Союз, хотя бы временный, между сторонниками Корнилова и умеренными социалистами мог бы предположительно осуществиться на основе соглашения о немедленном отчуждении помещичьей земли в пользу крестьян и быстром созыве Учредительного собрания. Ни одна из этих сторон не могла бы согласиться на немедленный мир, ибо последний, в наличных тогда условиях, означал сепаратный мир, то есть то, что было одинаково неприемлемым для социалистов Авксентьева, Года, Церетели, Дана, с одной стороны, и для Корнилова и его друзей – с другой. Вполне допустимо, что при осуществлении первых двух условий (земельной реформы и созыва Учредительного собрания) мир «во что бы то ни стало» (то есть сепаратный мир) больше не стоял бы на повестке дня. Получив землю и полномочный парламент, крестьянская армия, руководимая патриотически настроенными комиссарами и военными, действительно бы «повторила сказку Французской революции». Не пытаясь, по примеру санкюлотов, прощупать штыком Европу, русская армия могла бы, при этих условиях, по крайней мере охранять национальные границы и «завоевания революции».
Вместе с тем не менее позволительно предположить, что в той разрухе, в которой все более утопала страна, спасение, казалось, могло прийти только от сильной или, во всяком случае, более сильной власти, чем одно из тех Временных правительств, которое тогда возглавлял А.Ф. Керенский. Другими словами, власть должен был бы, в создавшихся тогдашних условиях, взять или сам Корнилов (человек, по всей видимости, для этого малоприспособленный), или один из его покровителей или сотрудников.

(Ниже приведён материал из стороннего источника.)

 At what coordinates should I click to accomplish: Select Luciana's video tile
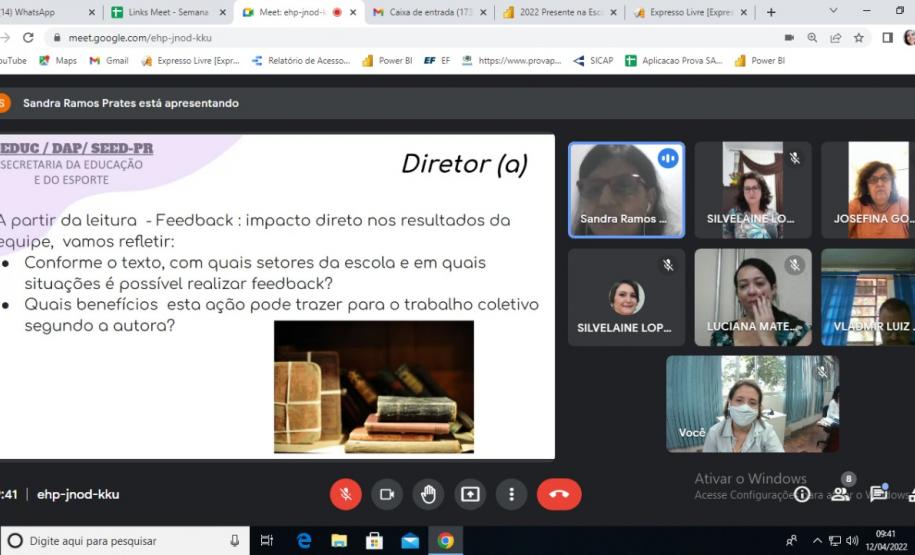click(x=753, y=297)
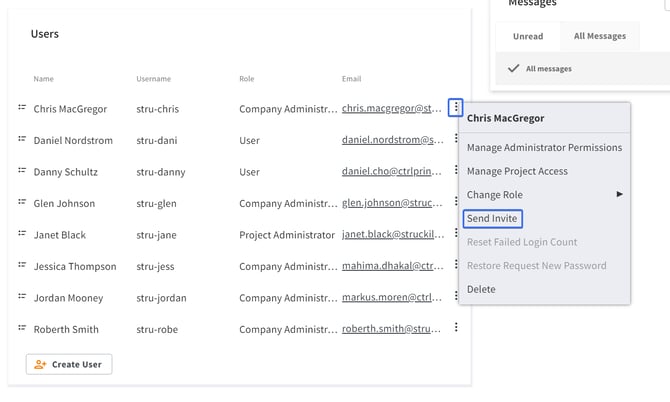The width and height of the screenshot is (670, 402).
Task: Click the list icon beside Jordan Mooney
Action: tap(21, 297)
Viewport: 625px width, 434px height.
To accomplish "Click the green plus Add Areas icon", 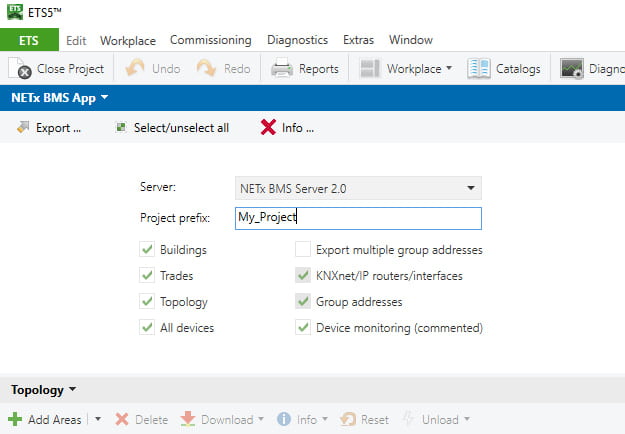I will (15, 419).
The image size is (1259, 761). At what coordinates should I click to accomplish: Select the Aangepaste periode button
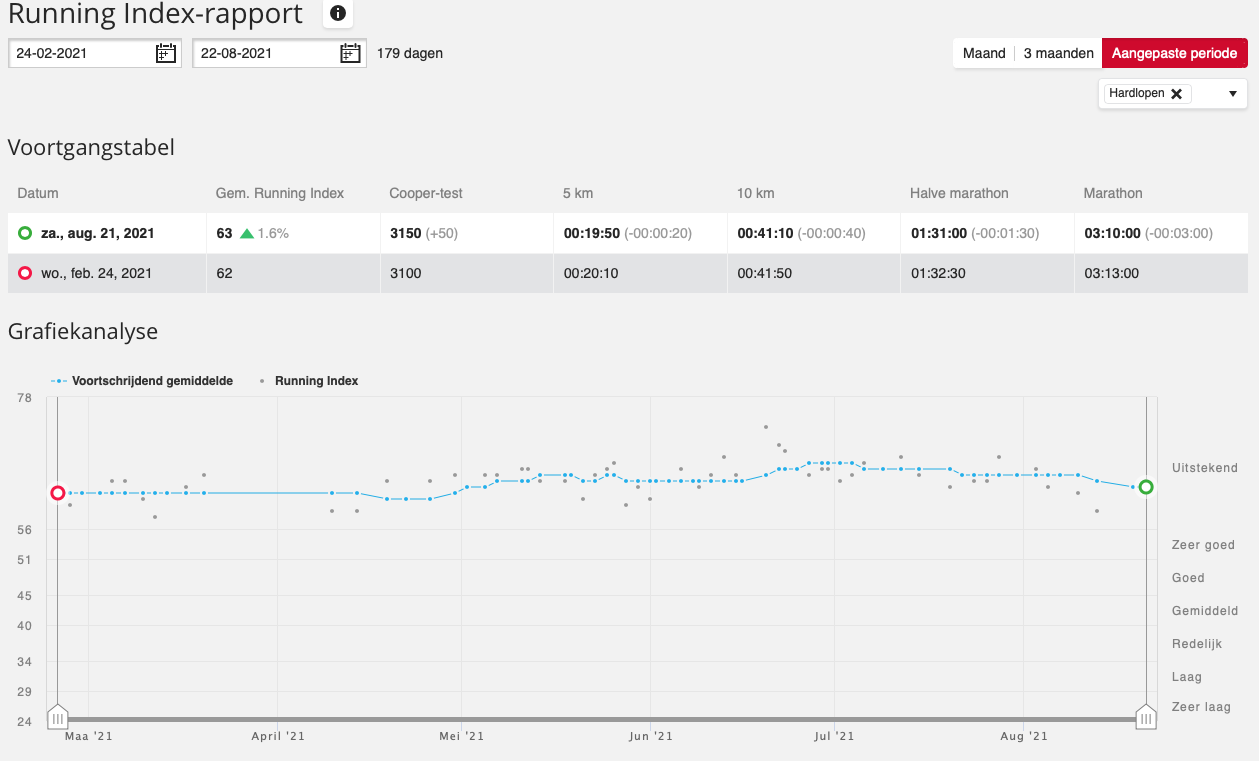pos(1175,53)

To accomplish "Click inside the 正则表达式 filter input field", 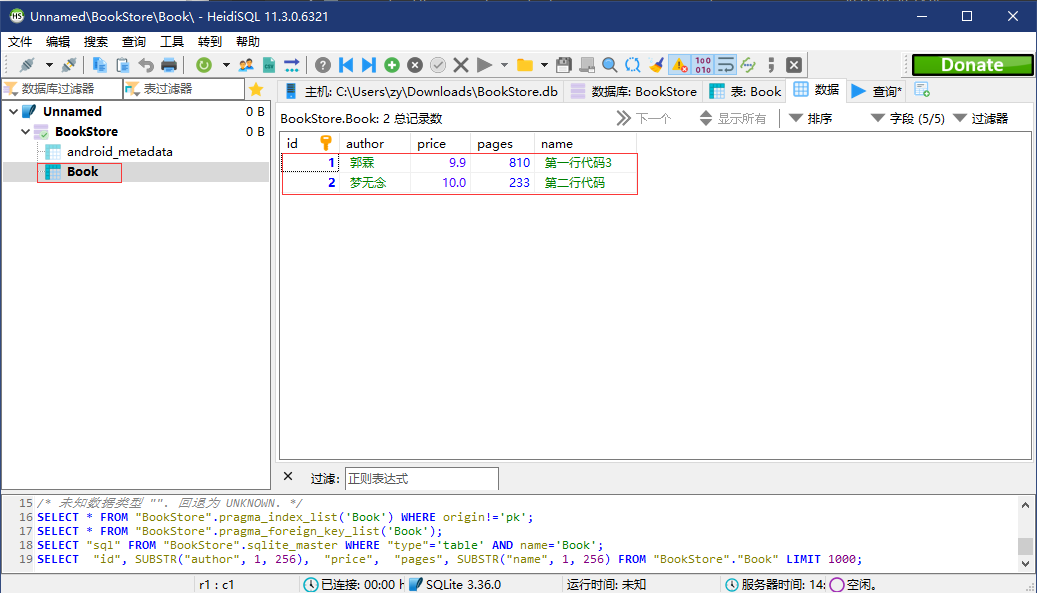I will (421, 478).
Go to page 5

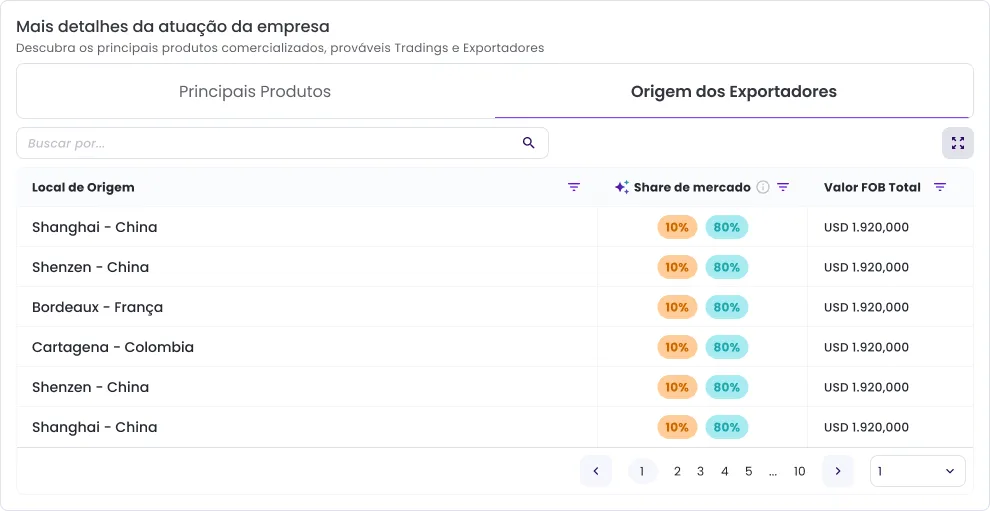(x=748, y=472)
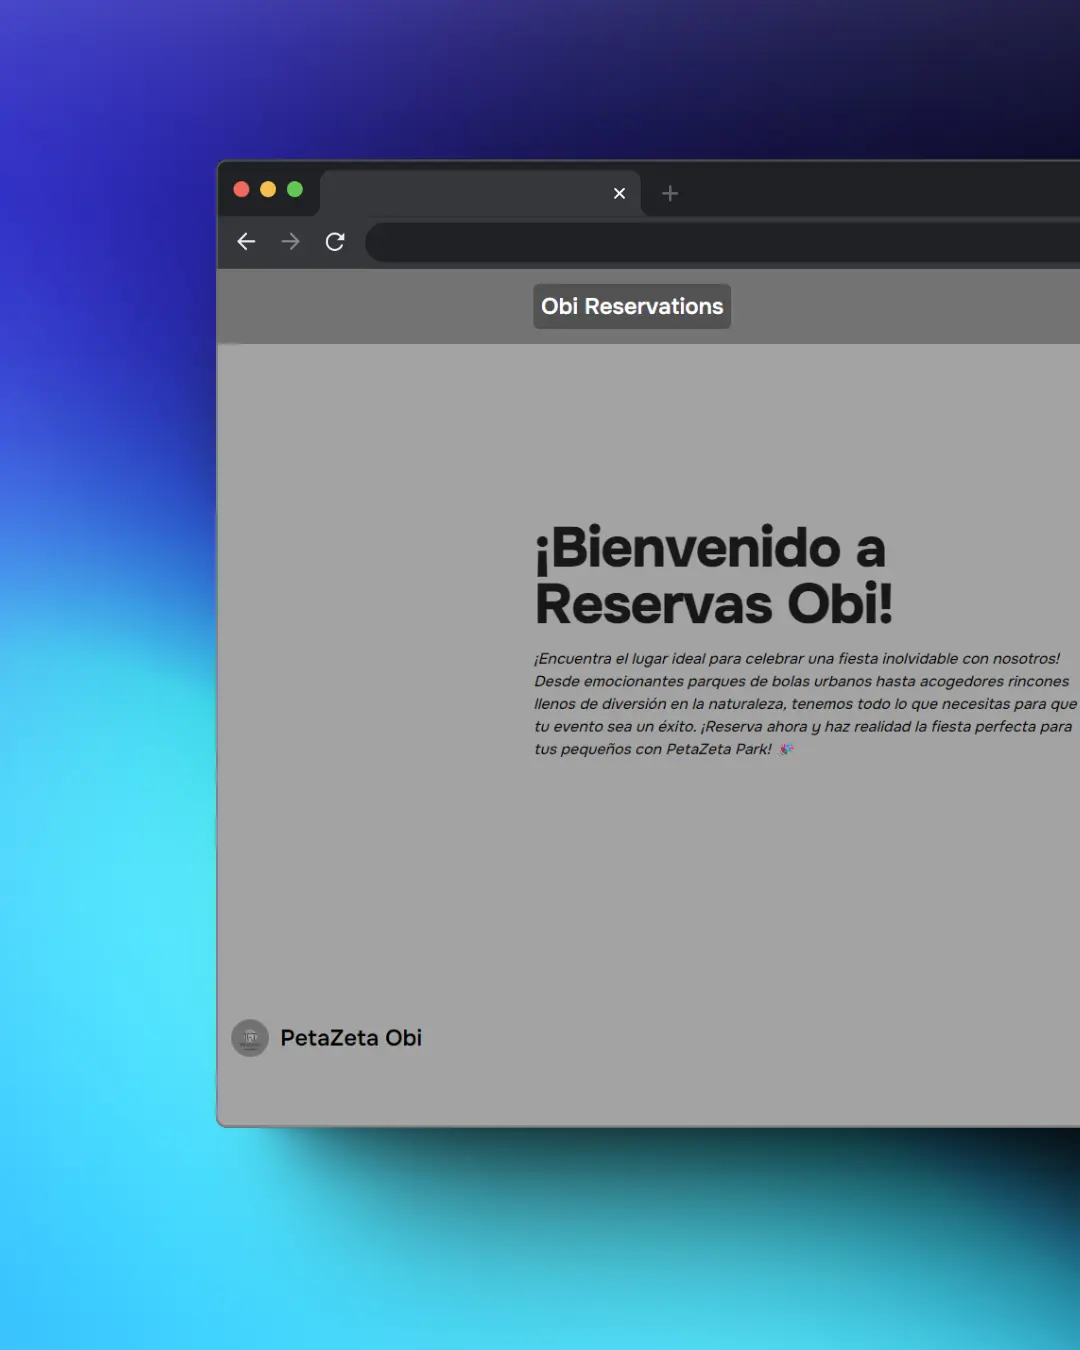The height and width of the screenshot is (1350, 1080).
Task: Click the browser back arrow
Action: (x=246, y=242)
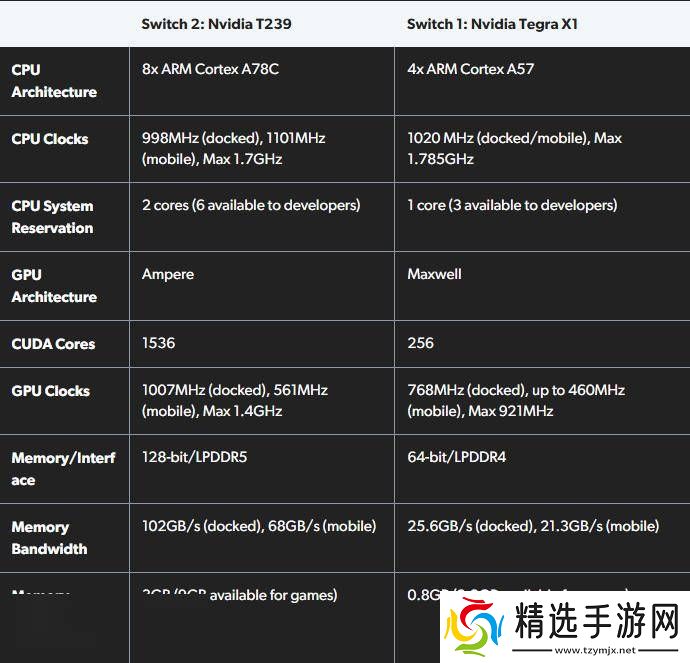Viewport: 690px width, 663px height.
Task: Click the "1536" CUDA cores value
Action: 158,343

Не следует, однако, забывать, что в тогдашней расстановке политических сил Корнилов, его сотрудники и покровители могли взять власть только в результате согласия, поощрения или хотя бы нейтрального поведения и попустительства революционной демократии, то есть руководства меньшевиков и эсеров, в первую очередь руководства меньшевистско-эсеровского ВЦИКа Советов – единственного учреждения, которое, несмотря на все его слабости, все еще в те месяцы обладало какой-то реальной властью и авторитетом. Против воли меньшевистско-эсеровского ВЦИКа Керенский самолично отдать власть Корнилову, вероятно, не мог бы, даже если бы он этого хотел. Следует предположить, что если бы Керенский попытался это сделать, то немедленно начались бы забастовки железнодорожников с маячившим голодом и гражданской войной, короче, то, что действительно немедленно случилось при выступлении Корнилова, только во много раз сильнее. Керенский, если бы он пошел открыто вкупе с Корниловым и против ВЦИКа и партий, за ним стоящих, был бы немедленно заклеймен обманщиком и предателем.